Native rendering API / or just use a cardboard engine?

Hi aryzon team!

Your efforts seem to be really awsome, but I am wondering what is the way of doing away without unity. I have an idea about a much-much faster AR tracking algorithm optimized for the single scan of the camera frame without any complicated computer vision post-processing and maybe making an specialized engine that is built for AR from the beginning - instead of using stuff like unity which is great but might do more awsome actually.

What are the possibilities for this? I am very quite knowledged in doing AR with Unity and c++ natively and would happily take the second path for a higher scale, mass-market tool like Aryzon can be.

What I hope for is a simple or modular native SDK. Actually I am only interested in how the rendering is being done and if there are any specific algoritms for you. Vuforia I do not need, neither I need higher level stuff.

Keep up the good work!
Best regards,
Prenex

Hi Prenex,

We love the idea of a faster AR tracking algorithm, can you elaborate a bit more on the functionality and accuracy of the tracker? Will it still be able to do 3D pose tracking? We have been working on our own tracker but gave it up for the time being since other tracking engines work just as well or better. There is ongoing progress in the monocular pose estimation field, but what we ran into are two things:

  1. phone cameras have shutter lag and lens distortion making them harder to work with
  2. the speed of the phone itself. Dropping a frame could mean much less accuracy.

Of course there are a lot more issues to be solved but don’t want to discourage you too much.

ARKit (and probably ARCore) have been doing a great job at creating a very good tracking engine on a very few select range of phones. So I see big potential for a pose tracker that at least works really well for the functionality it has on the lower to mid end Android phones.

If you need help please don’t hesitate, just ask :slight_smile:

Maarten

Hi Maarten!

The algorithm is a little bit different than usual and is not working in ways that find shapes and apply a combination of CV filters, but just one very tricky first pass that scans the whole frame and a second pass that collects the data.

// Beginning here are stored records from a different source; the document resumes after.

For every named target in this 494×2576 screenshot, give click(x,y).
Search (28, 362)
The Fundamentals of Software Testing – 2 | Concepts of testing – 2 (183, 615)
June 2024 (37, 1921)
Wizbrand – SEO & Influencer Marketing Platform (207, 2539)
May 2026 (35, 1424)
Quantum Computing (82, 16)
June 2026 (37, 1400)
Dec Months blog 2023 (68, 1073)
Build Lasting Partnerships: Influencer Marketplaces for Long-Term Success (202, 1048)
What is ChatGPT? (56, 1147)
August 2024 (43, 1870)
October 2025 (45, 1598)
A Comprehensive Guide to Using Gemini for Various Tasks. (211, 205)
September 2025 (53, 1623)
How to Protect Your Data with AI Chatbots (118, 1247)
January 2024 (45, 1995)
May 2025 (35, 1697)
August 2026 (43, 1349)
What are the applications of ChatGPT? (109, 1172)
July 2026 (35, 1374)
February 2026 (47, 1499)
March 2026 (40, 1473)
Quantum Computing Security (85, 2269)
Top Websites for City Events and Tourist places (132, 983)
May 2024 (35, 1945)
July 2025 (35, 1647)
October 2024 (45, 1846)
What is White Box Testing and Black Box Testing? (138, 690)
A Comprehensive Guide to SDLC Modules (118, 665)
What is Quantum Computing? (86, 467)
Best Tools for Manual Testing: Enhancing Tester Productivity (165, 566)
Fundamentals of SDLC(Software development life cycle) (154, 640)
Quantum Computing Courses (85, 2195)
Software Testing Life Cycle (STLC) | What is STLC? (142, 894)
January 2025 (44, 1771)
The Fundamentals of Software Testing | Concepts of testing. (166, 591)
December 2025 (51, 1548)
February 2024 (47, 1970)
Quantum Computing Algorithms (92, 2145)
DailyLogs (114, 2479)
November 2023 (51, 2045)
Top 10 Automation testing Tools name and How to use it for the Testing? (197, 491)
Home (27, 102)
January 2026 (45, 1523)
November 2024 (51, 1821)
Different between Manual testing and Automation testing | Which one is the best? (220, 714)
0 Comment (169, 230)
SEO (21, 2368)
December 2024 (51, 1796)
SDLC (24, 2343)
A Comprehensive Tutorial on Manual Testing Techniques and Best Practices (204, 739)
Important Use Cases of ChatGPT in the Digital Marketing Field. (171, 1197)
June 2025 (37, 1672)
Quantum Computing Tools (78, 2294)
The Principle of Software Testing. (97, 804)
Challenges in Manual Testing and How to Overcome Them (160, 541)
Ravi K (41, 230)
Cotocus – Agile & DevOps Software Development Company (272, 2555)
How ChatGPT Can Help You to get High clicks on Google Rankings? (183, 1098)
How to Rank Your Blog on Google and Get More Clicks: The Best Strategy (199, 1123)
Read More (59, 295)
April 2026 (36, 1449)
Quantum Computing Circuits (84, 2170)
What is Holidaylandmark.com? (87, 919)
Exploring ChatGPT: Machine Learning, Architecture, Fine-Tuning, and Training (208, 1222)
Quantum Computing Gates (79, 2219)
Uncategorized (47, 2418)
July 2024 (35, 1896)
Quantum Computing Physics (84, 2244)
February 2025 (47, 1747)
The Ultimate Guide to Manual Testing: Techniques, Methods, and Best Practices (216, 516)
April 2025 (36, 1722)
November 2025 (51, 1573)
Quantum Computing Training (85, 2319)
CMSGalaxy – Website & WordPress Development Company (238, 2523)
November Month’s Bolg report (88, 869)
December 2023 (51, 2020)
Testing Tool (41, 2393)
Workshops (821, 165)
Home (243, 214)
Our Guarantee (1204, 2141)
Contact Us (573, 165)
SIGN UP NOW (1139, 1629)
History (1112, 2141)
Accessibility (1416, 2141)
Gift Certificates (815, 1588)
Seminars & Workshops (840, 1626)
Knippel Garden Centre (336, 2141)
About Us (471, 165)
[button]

These can run in every frame or in some of the frames. There is no different engines for finding the markers and to track them - there is only one tracking engine that is low-latency and should work immediately.

It is originally designed to track a lot of 2D markers with fast speed and very low time to start the tracking. It is up to the user to decide whatever they do with the results of this. If you want to have vuforia-like experience and add the 3D pose tracking, then you need to use more than one of these small markers and triangulate. If you do not need a small marker to anchor the objects, but for example you want to measure the exact location of the viewer in a hall, then you better not do it like a vuforia marker, but use as many 2D markers in patterns as you want to and not only know where you are, but maybe even map walls around you by knowing what patterns you are expecting.

I am not sure yet how much information you can code into the marker itself, but it seems to be really limited with my current approach. When more information is needed, you combine more than one markers - but the markers I am talking about here, look very simple and should work even when they are small.

Strengths:

  • Scales well for a lot of markers and I am not talking about tracking 10 of them simultanously, but much more :wink:
  • There is no different recognizer and tracker. The tracker also recognizes and it has very low (close to zero) latency between first seeing the marker and starting to track it.
  • The markers are really simple-looking, should be easy to track well with good quality
  • Low resources are needed because of simple and low level operations, few passes and good asymptotic runtime.
  • Scales well for tracking whole walls and maybe movements in a big (more than one room) environment should be possible.

Weaknesses:

  • For encoding data in a tracked pose usually more than one marker is needed
  • For pose estimation more than one marker is needed + geometry calculations
  • I was not doing any lens distortion handling yet - methods should be added from open source things like ARToolkit5 or something. I think this must be some fast or constant-time operation maybe when done well, but I have never tried it…
  • It is not done yet :smiley: I think this is the worst of the weaknesses as most of the information provided here are just speculations out from my head about how it will work.

I hope I can answer some of your questions with this. Could you tell me (and possibly others) what kind of native support we could get? It would be awsome to start experimenting and stuff.

PS.: And one more weakness is that it is not an NFT tracker. It strictly tracks special markers and is not able to learn to track features of an image or brossure. If you want to apply it on a brocchure then you put the ad contents like photos and text in the middle and the small 3-4 markers all around that business content on the sides of the paper for the pose tracking. Also the virtual-button like thing you might know from vuforia can work only with the special markers if that needs to be done but I was not having that function in so much focus actually. Surely it can be done though if that is needed.

I know that it seems there are a lot of constraints, but they are needed to make the stuff fast.

PS.: And one more strength however is that I try to make this as stand-alone as it can be. I hate when I need to add a whole OpenCV subsystem and compile a lot of customized computer vision libraries just to use a simple tracker sometimes. I have been working with vuforia and ARTK5 though and I think both of them have even hand-made assembly optimizations for ARM so to make them faster just I think it is not the details, but the algorithm that can be changed as both do a lot of things under the cover and it is no wonder that they need a strong phone or otherwise eat most of the resources.